British long course athlete Ruth Astle, currently ranked #19 in the PTO World Rankings after a tremendous 2022 season, is living every age group athlete’s dream at the moment.
The Brit, who in 2019 won the overall age group title at the IRONMAN World Championships in Kona, has impressed everyone with her superb adaptation to the pro racing scene, after finishing fifth at the IRONMAN World Championships in St George in May.
Fresh from wrapping up her season in style at IRONMAN Israel, Astle, who was also third at IRONMAN 70.3 Swansea, gave us a review of her campaign as well as a glimpse into what may be in store in 2023 having already secured her Kona slot.
Headway across all disciplines
Having not made her pro debut until she was 30 years old, Astle has had to adapt quickly to the rigours of professional racing. Whilst getting quicker is in most cases a gradual process, the Brit believes she has managed to “improve across all three disciplines” this season.
Overall, these improvements have seen her have “a couple of good races and some other races I’ve taken some positives as well as learnings from”, including a tough 14th place finish at the IRONMAN World Championships in Hawaii.
However, Astle can still look back fondly on the first full year of proper racing following the pandemic, where she’s “had some great experiences training with some different people in new places”, including a Kona camp in Texas with the likes of Patrick Lange and Kat Matthews.

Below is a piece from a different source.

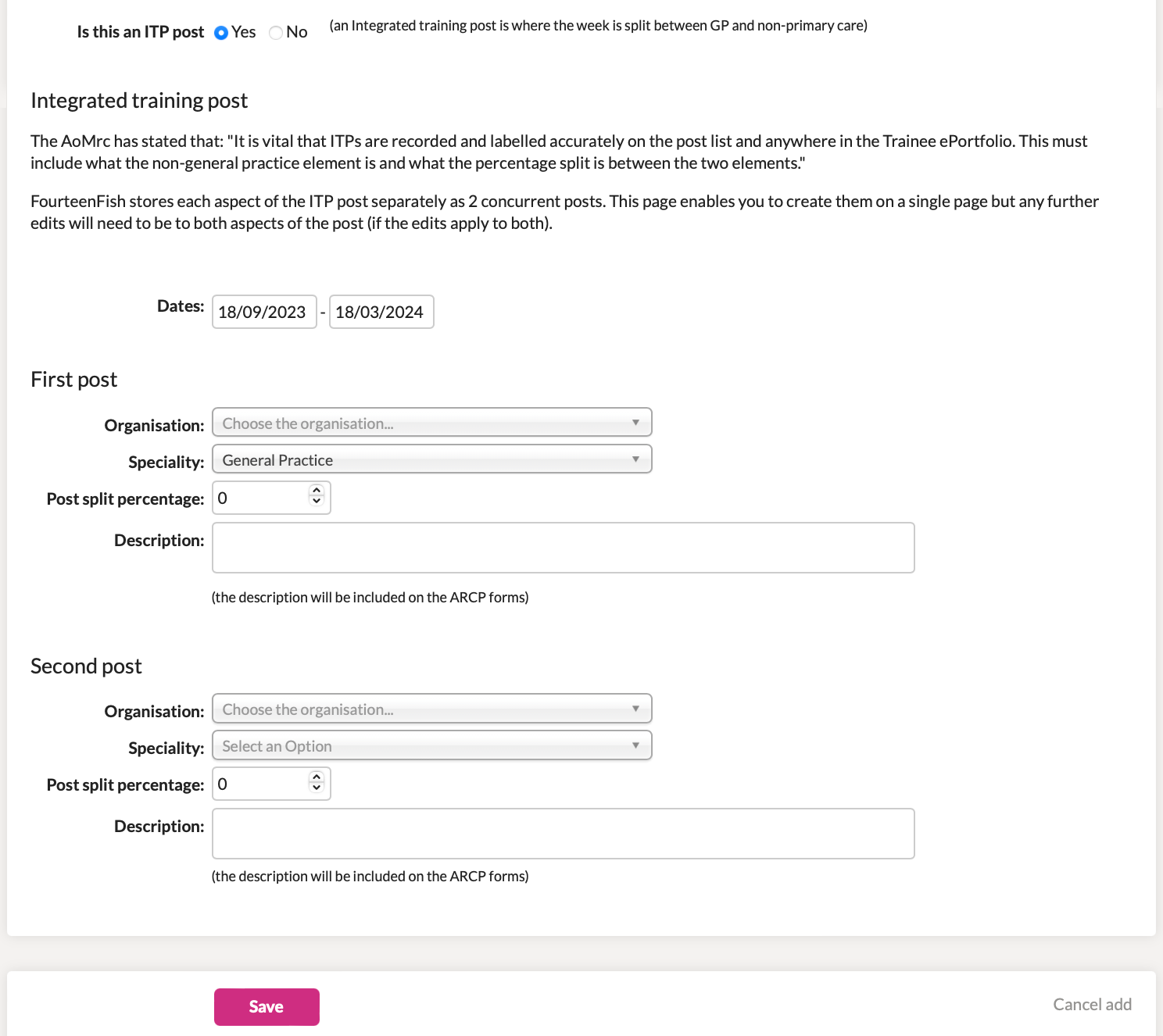The image size is (1163, 1036).
Task: Select 'No' for ITP post question
Action: [x=275, y=32]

Looking ahead, she explained: “My main takeaways from this year have been that I still really need to focus on my swim so I don’t have as much catching up to do on the bike – and that the overall standard of triathlon just continues to rise.”
On the topic of the standard of racing, Astle adds: “The PTO is having a great impact in terms of increasing the opportunity to have very competitive races more often.”
Kona Q and the 2023 season
After an impressive performance that included her first sub-3:00 marathon to take the win in Israel, Astle now finds herself in a position where she is already qualified for the 2023 IRONMAN World Championships.
Looking back on this year’s IMWC, Astle believes “the two world championship races taught me a few things”, primarily “that I can be competitive on a good day”, which generates a lot of confidence as she plans her season around Kona 2023.
Without the need to worry about Kona qualification next season, Astle plans to turn her attention to some other challenges in the first half of the year, stating: “I have much more flexibility in 2023 to try things at other races and do some different races like Challenge Roth and the PTO races.”
Additionally, Astle revealed that whilst it depends on the direction training is going, she “also wants to do one of the big US gravel races and a block at altitude” in 2023, which could be the missing ingredient needed that sees her crack that IMWC podium after coming so close in St George.
However her early season goes, Astle’s prowess on the bike and the run are likely to leave her in strong contention at the best races in the world next year, but as she mentioned, improving her swim this winter is her top priority.
If she succeeds, Astle’s name can quickly be added to the growing number of female triathletes aiming to be the first British winner on the Big Island since Leanda Cave in 2012.